(Collected data)
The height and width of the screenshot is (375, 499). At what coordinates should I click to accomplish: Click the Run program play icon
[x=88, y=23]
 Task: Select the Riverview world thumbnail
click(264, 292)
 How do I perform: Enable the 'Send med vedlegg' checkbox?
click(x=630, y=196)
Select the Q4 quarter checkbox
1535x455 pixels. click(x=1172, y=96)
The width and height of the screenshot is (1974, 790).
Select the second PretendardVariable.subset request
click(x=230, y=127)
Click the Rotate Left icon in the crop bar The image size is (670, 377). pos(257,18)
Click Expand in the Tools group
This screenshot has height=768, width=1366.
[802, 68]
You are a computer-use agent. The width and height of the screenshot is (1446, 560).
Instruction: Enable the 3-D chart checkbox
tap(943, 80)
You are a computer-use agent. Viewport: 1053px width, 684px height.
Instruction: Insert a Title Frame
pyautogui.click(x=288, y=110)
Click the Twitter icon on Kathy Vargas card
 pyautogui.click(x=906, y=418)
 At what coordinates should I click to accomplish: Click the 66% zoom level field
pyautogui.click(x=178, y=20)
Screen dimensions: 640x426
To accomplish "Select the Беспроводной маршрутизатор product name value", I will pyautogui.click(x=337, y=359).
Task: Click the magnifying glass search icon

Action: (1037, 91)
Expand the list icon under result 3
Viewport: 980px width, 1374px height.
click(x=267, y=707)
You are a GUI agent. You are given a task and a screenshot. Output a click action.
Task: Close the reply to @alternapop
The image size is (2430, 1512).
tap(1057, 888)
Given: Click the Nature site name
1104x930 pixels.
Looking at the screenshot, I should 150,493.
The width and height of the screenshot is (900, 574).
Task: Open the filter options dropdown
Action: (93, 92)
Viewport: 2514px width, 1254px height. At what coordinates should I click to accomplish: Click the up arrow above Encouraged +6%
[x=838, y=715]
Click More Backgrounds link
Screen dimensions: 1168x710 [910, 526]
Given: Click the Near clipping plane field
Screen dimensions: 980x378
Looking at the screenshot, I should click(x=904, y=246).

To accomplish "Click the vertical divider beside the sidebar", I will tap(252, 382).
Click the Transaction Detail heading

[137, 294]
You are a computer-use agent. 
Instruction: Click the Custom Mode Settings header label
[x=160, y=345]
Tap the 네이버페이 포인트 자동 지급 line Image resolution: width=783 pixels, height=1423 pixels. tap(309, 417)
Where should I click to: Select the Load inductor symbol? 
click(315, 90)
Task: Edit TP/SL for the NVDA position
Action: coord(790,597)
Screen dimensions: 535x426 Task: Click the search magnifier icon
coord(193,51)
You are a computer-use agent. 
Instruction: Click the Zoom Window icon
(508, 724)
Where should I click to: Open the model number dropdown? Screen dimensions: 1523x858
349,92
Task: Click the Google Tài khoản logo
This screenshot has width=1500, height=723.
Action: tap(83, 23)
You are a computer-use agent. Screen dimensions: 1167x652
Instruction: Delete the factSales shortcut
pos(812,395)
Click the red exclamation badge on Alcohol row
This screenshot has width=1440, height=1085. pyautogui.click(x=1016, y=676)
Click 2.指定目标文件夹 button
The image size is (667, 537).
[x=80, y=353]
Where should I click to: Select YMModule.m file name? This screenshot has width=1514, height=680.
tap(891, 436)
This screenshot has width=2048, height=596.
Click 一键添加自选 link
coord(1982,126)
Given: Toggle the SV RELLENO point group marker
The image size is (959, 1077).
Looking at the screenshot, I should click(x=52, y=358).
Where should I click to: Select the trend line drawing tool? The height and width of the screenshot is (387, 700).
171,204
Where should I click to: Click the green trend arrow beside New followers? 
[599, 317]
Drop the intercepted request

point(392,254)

Exercise goal:
What are the lines of the data above that include the string "group"? Copy them.

Exercise output:
Click Expand in the Tools group
Given: Toggle the SV RELLENO point group marker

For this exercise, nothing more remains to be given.